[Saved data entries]
^^^^^^^^^^^^^^^^
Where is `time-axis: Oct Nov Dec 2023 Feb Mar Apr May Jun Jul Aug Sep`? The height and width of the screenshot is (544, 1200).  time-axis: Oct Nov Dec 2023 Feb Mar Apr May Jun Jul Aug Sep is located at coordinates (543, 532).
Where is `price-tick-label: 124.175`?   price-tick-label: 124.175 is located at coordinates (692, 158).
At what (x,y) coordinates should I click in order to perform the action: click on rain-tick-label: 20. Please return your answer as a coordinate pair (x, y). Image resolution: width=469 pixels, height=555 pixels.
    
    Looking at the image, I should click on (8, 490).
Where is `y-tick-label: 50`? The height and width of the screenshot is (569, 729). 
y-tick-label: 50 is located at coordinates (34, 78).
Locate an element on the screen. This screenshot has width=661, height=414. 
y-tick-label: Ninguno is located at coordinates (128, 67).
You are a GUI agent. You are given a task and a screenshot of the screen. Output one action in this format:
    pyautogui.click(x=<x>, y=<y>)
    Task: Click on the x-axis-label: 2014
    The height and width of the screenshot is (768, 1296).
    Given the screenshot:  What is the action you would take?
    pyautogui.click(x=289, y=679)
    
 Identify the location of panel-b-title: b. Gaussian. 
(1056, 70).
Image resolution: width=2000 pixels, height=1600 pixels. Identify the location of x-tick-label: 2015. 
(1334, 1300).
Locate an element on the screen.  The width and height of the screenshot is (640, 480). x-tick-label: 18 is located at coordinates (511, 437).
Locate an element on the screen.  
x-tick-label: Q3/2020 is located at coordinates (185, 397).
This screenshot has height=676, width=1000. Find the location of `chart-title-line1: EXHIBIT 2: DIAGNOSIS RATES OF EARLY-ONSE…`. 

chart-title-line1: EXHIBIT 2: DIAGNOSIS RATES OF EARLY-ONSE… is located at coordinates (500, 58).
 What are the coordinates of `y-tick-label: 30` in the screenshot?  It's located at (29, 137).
^^^^^^^^^^^^^^^^
> **Required action**: Copy out all the records above, swapping every "Locate an element on the screen" for "Find an element on the screen" and changing nothing else.

> **Result of the exercise**:
Where is `time-axis: Oct Nov Dec 2023 Feb Mar Apr May Jun Jul Aug Sep`? The height and width of the screenshot is (544, 1200).  time-axis: Oct Nov Dec 2023 Feb Mar Apr May Jun Jul Aug Sep is located at coordinates (543, 532).
Where is `price-tick-label: 124.175`?   price-tick-label: 124.175 is located at coordinates (692, 158).
At what (x,y) coordinates should I click in order to perform the action: click on rain-tick-label: 20. Please return your answer as a coordinate pair (x, y). Image resolution: width=469 pixels, height=555 pixels.
    
    Looking at the image, I should click on (8, 490).
Where is `y-tick-label: 50`? The height and width of the screenshot is (569, 729). 
y-tick-label: 50 is located at coordinates (34, 78).
Find an element on the screen. This screenshot has width=661, height=414. 
y-tick-label: Ninguno is located at coordinates (128, 67).
You are a GUI agent. You are given a task and a screenshot of the screen. Output one action in this format:
    pyautogui.click(x=<x>, y=<y>)
    Task: Click on the x-axis-label: 2014
    The height and width of the screenshot is (768, 1296).
    Given the screenshot:  What is the action you would take?
    pyautogui.click(x=289, y=679)
    
 Identify the location of panel-b-title: b. Gaussian. 
(1056, 70).
Image resolution: width=2000 pixels, height=1600 pixels. Identify the location of x-tick-label: 2015. 
(1334, 1300).
Find an element on the screen.  The width and height of the screenshot is (640, 480). x-tick-label: 18 is located at coordinates (511, 437).
Find an element on the screen.  
x-tick-label: Q3/2020 is located at coordinates (185, 397).
This screenshot has height=676, width=1000. Find the location of `chart-title-line1: EXHIBIT 2: DIAGNOSIS RATES OF EARLY-ONSE…`. 

chart-title-line1: EXHIBIT 2: DIAGNOSIS RATES OF EARLY-ONSE… is located at coordinates (500, 58).
 What are the coordinates of `y-tick-label: 30` in the screenshot?  It's located at (29, 137).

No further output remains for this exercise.